1) He battles extreme constipation that miralax & benefiber 4x a day barely keep it manageable. Prior to surgery he would spend up to 4 hrs in there and had some impressive hemorhoids. Well he had surgery and then we bought a bidet with an enema function. It's a whole new world and the bathroom has been reopened to guests.

2) needing help & modesty - when it became apparent that he wasn't bathing on his own and I suggested helping him, he was embarassed and resistive. iIpulled out the girl card and told him that he had hygeine issues that girls were very good at - like mani/pedi, exfoliating, lotions and potions, haircuts ect. We would just ad bathing to it and call it Spa Night. He now looks forward to it ad we can put the husb/ wife spin on it that I told him "some guys pay for this service" wink ;)

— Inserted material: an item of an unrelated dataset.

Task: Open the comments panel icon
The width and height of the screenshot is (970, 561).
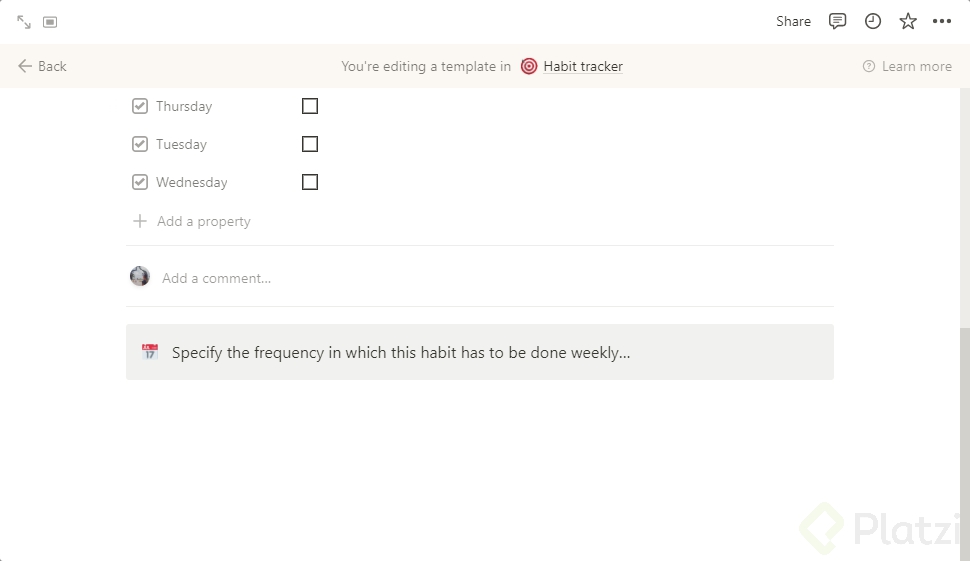Action: tap(838, 21)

3) Lastly several posts have spoken about a task or function that the PWP is repeatedly asked to do or not do. An earlier post was about opening and leaving the kitchen door open in the middle of the nigth. My PWP had several things - When he goes to bed he leaves all the lights on even though they are within reach of his chair. He puts his bowls on the kitchen table two feet from the sink.???? And he never flushes or uses any of the tools I had before the Bidet. I don't know what it is, I know he is willing but somehow it's like those cogs on his wheel are broken and don't even factor in his mind at the time.

Next to his mobility scooter the Bidet has had the biggest impact on our lives. We purchased one that converts a standard toilet. It costs about as much as a regular bidet but we are renters and I can take it with me when we visit family OT (needs to be installed but no worse than a new seat & hose) and we found it to be extremely well made

All in all it keeps him pretty well cleaned and any residual mess is minimal

Seawench

By drshepard On 2012.03.18 19:20
Our last purchase was for a new shower head where the center is a pull out hand sprayer. While I can't get my honey to wipe well, he likes the new shower head and can spray where he needs. I do like the idea of a bidet, though.

By ExhaustedBirdy On 2012.03.19 16:50
Thanks so much for all your good advice and insights! We've already paid the contractor who is making Dad's bathroom wheelchair accessible for a bidet, so it was already in the works. I just hope and pray he will use it! (laughing) Thanks again.

By parkinit On 2012.03.20 18:19
I appreciate the bidet idea as well - something I hadn't thought of with handicapped accessible modifications! Thanks so much.